++++ GIVEN RECORDS

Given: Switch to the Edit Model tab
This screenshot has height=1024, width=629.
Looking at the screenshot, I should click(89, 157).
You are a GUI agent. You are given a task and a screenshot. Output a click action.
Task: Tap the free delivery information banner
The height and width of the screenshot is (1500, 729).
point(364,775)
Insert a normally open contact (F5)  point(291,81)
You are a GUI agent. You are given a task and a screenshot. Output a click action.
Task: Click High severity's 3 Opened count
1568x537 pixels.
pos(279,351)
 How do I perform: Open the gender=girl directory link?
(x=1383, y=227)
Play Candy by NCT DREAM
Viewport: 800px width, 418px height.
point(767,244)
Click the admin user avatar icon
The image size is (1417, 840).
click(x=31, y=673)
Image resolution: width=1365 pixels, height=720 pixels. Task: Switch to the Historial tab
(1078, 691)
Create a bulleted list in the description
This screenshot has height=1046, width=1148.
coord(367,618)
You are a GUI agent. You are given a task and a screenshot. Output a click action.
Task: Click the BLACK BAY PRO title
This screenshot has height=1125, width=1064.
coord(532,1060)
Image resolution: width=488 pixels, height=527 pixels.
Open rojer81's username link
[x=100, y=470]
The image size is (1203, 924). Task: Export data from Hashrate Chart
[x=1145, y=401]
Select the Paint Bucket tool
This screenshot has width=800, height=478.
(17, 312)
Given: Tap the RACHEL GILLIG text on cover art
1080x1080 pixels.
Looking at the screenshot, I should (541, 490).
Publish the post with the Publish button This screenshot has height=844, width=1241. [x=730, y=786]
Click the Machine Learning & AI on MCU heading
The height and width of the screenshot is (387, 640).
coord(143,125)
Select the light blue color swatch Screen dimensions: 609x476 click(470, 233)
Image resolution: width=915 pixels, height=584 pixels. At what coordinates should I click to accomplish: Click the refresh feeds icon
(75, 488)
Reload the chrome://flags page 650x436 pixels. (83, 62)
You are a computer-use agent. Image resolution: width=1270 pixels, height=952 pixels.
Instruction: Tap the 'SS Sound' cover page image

++++++++

**TASK STATEMENT:** Read each line of the data and count the ones that include "cover", answering with the number alone.

**OUTPUT OF THE EXERCISE:** 2